Now, seven months later, after Joan's ill-at-ease feeling had dissipated, there was a soft knock at her front door. She got a twinge of apprehension, no more, then, convincing herself that it was only the paper boy collecting, she went and answered the knock.

  Her face dropped when she saw Ryerson Biergarten, Creosote in his arms, standing on the porch. He smiled apologetically. "Am I disturbing you, Joan?"

  "Of course you are," she answered, pretending weariness.

  His smile faded. "We've got to talk, Joan," he said. "About Lila."

  She sighed resignedly, because she'd heard a very firm resolve in his voice. She nodded. "Yes.
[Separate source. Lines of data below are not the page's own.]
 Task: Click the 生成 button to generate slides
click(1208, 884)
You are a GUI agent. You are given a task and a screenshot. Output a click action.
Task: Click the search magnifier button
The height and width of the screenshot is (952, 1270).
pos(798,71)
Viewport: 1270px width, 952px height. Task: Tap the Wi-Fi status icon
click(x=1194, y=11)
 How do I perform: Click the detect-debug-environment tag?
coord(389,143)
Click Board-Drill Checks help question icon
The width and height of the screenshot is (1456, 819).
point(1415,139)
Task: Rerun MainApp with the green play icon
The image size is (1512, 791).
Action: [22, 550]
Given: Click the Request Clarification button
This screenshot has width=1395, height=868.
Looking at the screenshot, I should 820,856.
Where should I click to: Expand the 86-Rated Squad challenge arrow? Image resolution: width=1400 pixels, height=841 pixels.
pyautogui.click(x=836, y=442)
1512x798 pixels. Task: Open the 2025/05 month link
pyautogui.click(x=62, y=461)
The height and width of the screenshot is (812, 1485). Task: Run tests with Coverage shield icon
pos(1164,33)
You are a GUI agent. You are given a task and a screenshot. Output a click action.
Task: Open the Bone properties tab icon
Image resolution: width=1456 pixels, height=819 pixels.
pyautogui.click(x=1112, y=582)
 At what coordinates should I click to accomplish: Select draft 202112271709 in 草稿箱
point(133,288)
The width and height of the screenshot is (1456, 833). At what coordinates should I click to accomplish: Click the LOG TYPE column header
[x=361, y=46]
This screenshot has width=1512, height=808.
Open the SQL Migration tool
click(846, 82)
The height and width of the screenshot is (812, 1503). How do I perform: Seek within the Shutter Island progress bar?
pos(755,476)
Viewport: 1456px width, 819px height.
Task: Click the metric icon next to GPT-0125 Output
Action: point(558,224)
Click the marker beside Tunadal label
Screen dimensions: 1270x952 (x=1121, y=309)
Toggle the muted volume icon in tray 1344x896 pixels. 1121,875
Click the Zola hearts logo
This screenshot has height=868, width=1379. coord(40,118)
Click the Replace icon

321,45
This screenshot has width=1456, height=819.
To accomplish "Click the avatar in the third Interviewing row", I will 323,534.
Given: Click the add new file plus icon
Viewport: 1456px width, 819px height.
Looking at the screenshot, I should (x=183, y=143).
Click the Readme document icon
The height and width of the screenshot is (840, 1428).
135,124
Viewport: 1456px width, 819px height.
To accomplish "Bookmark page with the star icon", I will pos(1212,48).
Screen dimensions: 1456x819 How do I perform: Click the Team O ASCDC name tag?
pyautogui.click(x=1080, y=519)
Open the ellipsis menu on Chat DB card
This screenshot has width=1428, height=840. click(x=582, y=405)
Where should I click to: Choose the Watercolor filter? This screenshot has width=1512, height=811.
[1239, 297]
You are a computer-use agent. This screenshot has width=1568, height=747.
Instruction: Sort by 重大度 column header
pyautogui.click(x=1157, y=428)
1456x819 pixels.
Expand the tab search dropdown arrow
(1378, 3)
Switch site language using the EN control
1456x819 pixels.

We do," she said, and backed away from the door to let him into the house.

  ~ * ~

  At the Buffalo Police Department's Records Division

  Glen Coffman asked, "What'd you find out at the Evening News last night, Irene?"

  She punched a few figures onto an equation she was jumbling, glanced at him. "Nothing. They wouldn't let me in."

  Glen smiled, pleased. "Didn't you tell them who you were?"

  "Of course I told them who I was. I told them I was a cop, and they—"

  "Wait. Who's 'they'?"

  "A janitor."

  "Oh."

  "A wise-ass janitor at that, too. He said if I wanted to get into the building's morgue at that hour, I had to have a warrant. Jesus, everyone's a damned civil libertarian." She sighed. "And I guess there's nothing wrong with that, really. It's just that I hate wasting my time."

  "What about your boyfriend?"

  "What about him? He wasn't there."

  "Didn't the janitor know him?" Glen was smiling; he was clearly enjoying himself.

  Irene looked askance at him. "Why don't you get out your Space Wars or your Star Wars or whatever juvenile game you play when you should be working?"

  "Don't mind if I do." A pause. "You going back there today, Irene?"